#### Exercise details
Rewrite everything from "DETAILED ACTION" down to "of the AIA ." in the office action below, renaming "AIA" as "America Invents Act".

DETAILED ACTION
Notice of Pre-AIA  or AIA  Status
The present application, filed on or after March 16, 2013, is being examined under the first inventor to file provisions of the AIA .
Claim Objections
Claims 1, 17, 20 are objected to because of the following informalities:
a) “coupleable” (claim 1, line 1). Suggestion for correction: It may have a potential indefiniteness because it is not sure whether it is included in the claimed processor or not. Suggestion for correction: Use “coupled” in the claim. See the same issue in other claims, such as claims 17, 20.
Appropriate correction is required.
Claim Rejections - 35 USC § 103
In the event the determination of the status of the application as subject to AIA  35 U.S.C. 102 and 103 (or as subject to pre-AIA  35 U.S.C. 102 and 103) is incorrect, any correction of the statutory basis for the rejection will not be considered a new ground of rejection if the prior art relied upon, and the rationale supporting the rejection, would be the same under either status.  
The following is a quotation of 35 U.S.C. 103 which forms the basis for all obviousness rejections set forth in this Office action:
A patent for a claimed invention may not be obtained, notwithstanding that the claimed invention is not identically disclosed as set forth in section 102, if the differences between the claimed invention and the prior art are such that the claimed invention as a whole would have been obvious before the effective filing date of the claimed invention to a person having ordinary skill in the art to which the claimed invention pertains. Patentability shall not be negated by the manner in which the invention was made.

s 1, 2, 6 is/are rejected under 35 U.S.C. 103 as being unpatentable over Bouchard et al. in view of 20060056406 in view of Koker et al. 20150379670.

#### Information provided
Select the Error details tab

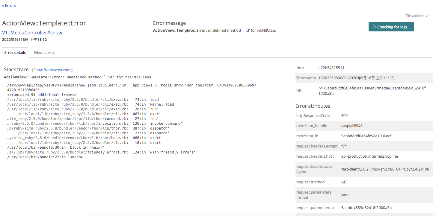(x=15, y=52)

#### Solution to the problem
DETAILED ACTION
Notice of Pre-America Invents Act  or America Invents Act  Status
The present application, filed on or after March 16, 2013, is being examined under the first inventor to file provisions of the America Invents Act .